Figure 1. Effect of mTOR, PI3K and Akt inhibitors on the internalization of F. tularensis LVS.

(A) Peritoneal macrophages derived from WT mice were pretreated or not with rapamycin (50 µg/ml; 3 h), wortmannin (100 nM; 1 h) or Akt VIII (500 nM; 1 h) and infected with freshly harvested F. tularensis LVS (MOI=20) for 90 min to assess bacterial invasion. Values are the mean ± SEM of 5 independent experiments, each done in triplicate; **p < 0.001; *p < 0.05 compared with infected control cells treated with DMSO. Peritoneal macrophages derived from WT mice were pretreated or not with the inhibitors as described above, exposed to F. tularensis LVS for 0-120 min and then lysed. (B, D, E) Total p70S6K, S6, 4E-BP1, eI-F4E and Akt, and phosphorylated p70S6K (Thr³⁸⁹ and Thr⁴²¹/Ser⁴²⁴), 4E-BP1 (Ser⁶⁵), S6 (Ser^235/236 and Ser^240/244), eI-F4E (Ser²⁰⁹) and Akt (Ser⁴⁷³) were assessed by Western analysis. Samples analyzed contained an equal amount of protein.
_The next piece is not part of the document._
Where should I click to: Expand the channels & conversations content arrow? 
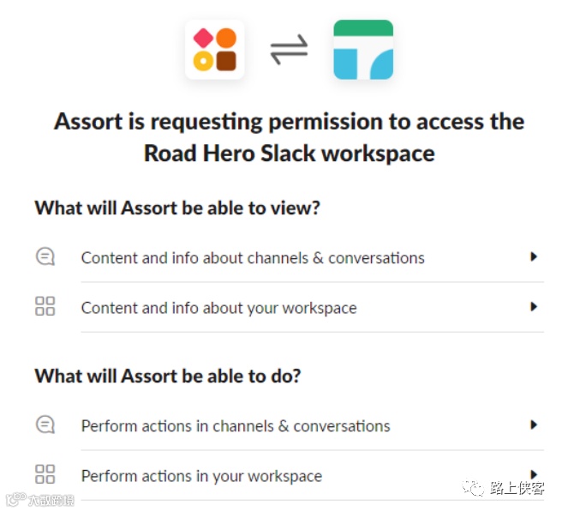pos(533,256)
Unstimulated control cells (time 0) were incubated with the respective inhibitors for the correspondent pre-incubation period. Prior to the addition of bacteria, cells were not washed including unstimulated controls. Unstimulated cells served as negative controls. (C) Peritoneal macrophages were pretreated with rapamycin (50 µg/ml) and exposed to F. tularensis LVS for 0-120 min. An equal amount of protein from each lysate was pulled-down using 7-methyl GTP sepharose beads. Pull-down products were assessed for eI-F4G by Western analysis. All gels are representative of three to five independent experiments.